Também participaram do seminário Fernanda Savisk, da Associação Brasileira de Agroecologia, e Bárbara Loureiro do Movimento de Trabalhadores Rurais Sem Terra (MST).

Loureiro ressaltou que o sistema capitalista tem buscado dar respostas para a crise ambiental, porém, sob a ótica do lucro e não das necessidades das pessoas e dos territórios. Dessa forma, ela acredita que a agroecologia ajuda a desmentir algumas premissas falsas estimuladas pelas grandes empresas.

A primeira é a ideia de que o ser humano é naturalmente destruidor e, portanto, precisaria existir porções de natureza intocáveis “protegidas” dos seres humanos. A segunda, que é consequência da anterior, é a de que podemos artificializar o ecossistema e pensar uma agricultura sem base com a natureza.

“Temos sentido muito nos territórios da Reforma Agrária a combinação das formas clássicas de exploração, como o agronegócio e a mineração, com as grandes agendas do clima, como a descarbonização e a agenda verde das empresas”, relatou durante o encontro.

Bárbara Loureiro contou que, entre as consequências dessa combinação, está o aumento do controle dos territórios.
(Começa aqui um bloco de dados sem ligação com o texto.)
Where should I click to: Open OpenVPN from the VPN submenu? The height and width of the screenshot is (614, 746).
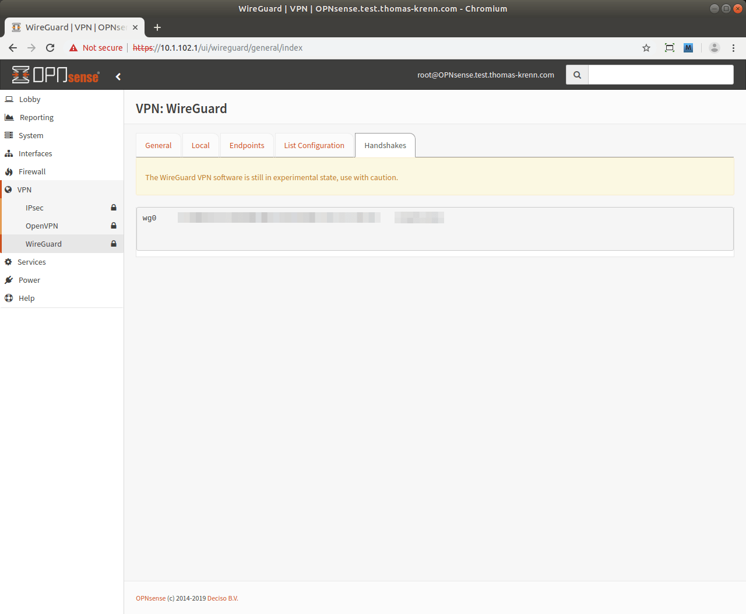42,226
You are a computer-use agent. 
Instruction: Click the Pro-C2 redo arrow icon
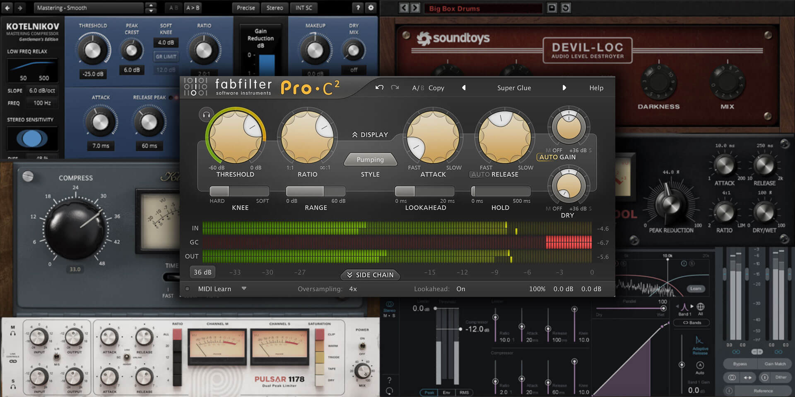click(395, 88)
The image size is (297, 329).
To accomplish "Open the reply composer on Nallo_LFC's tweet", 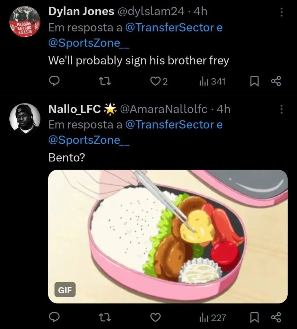I will coord(54,318).
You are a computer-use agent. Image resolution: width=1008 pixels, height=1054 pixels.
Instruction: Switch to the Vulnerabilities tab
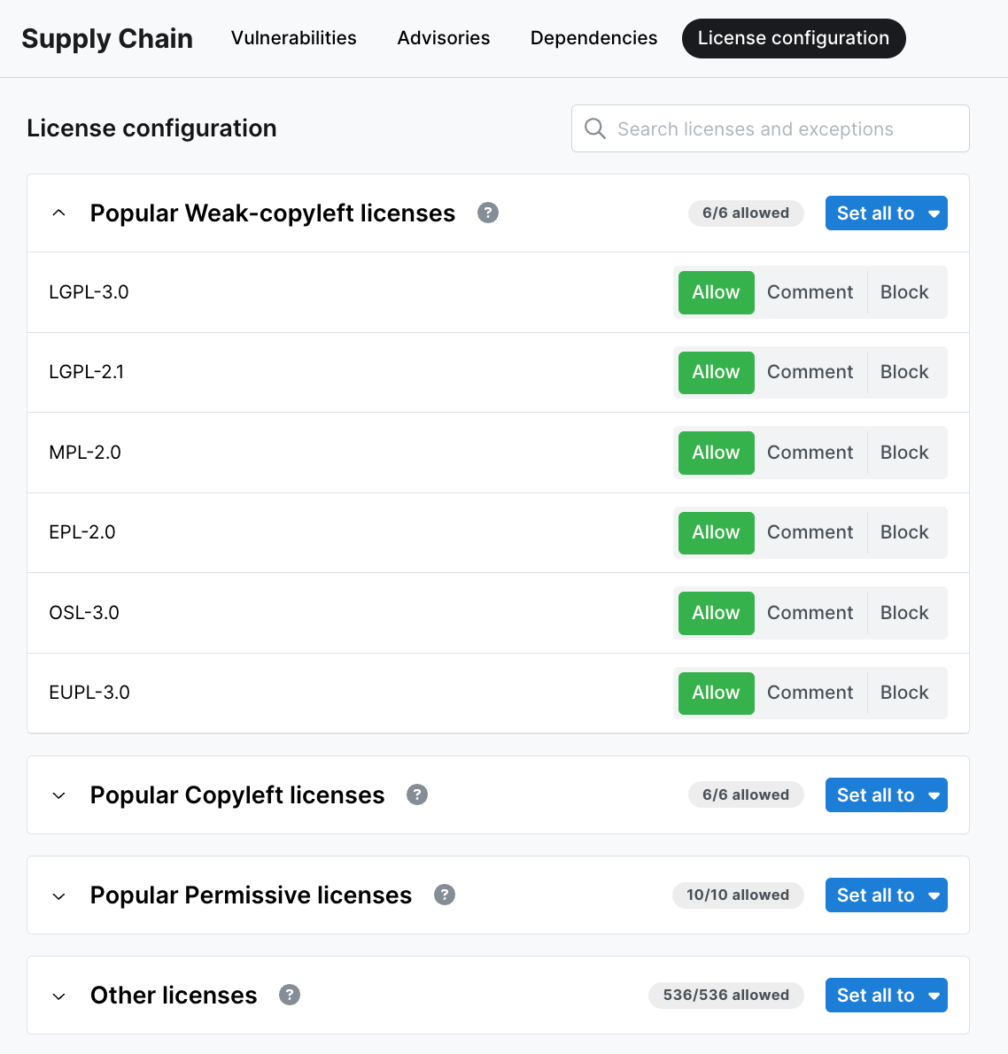point(293,38)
Para ela, é necessário criar uma nova governança e superar a lógica na qual se debate as questões do meio ambiente atualmente.

“Precisamos formular uma nova governança sobre o clima, porque a atual sugere a ideia de que tem que sentar todo mundo junto para discutir o futuro comum do planeta. Dessa forma, é negado o conflito de interesses que existe, com a ideia de que está todo mundo no mesmo barco. Se está todo mundo no mesmo barco, o colete salva-vidas não está disponível para todos”, defende.

Ela ainda destacou que, para o MST, o enfrentamento da crise ambiental passa necessariamente pela discussão sobre o acesso à terra, pela agroecologia como perspectiva de construir novas relações humanas, baseadas na cooperação, e pelo cuidado com os bens comuns da natureza.

Em concordância, Fernanda Savisk, da Associação Brasileira de Agroecologia, enfatizou que a agroecologia é o caminho para a superação do atual modelo.

“Para superarmos a crise sanitária, econômica, política e ecológica, precisamos discutir os sistemas agroalimentares, que parta da agroecologia, e não reformas do sistema hegemônico. A agroecologia não é uma alternativa, ela é o caminho e isso é revolucionário”, concluiu.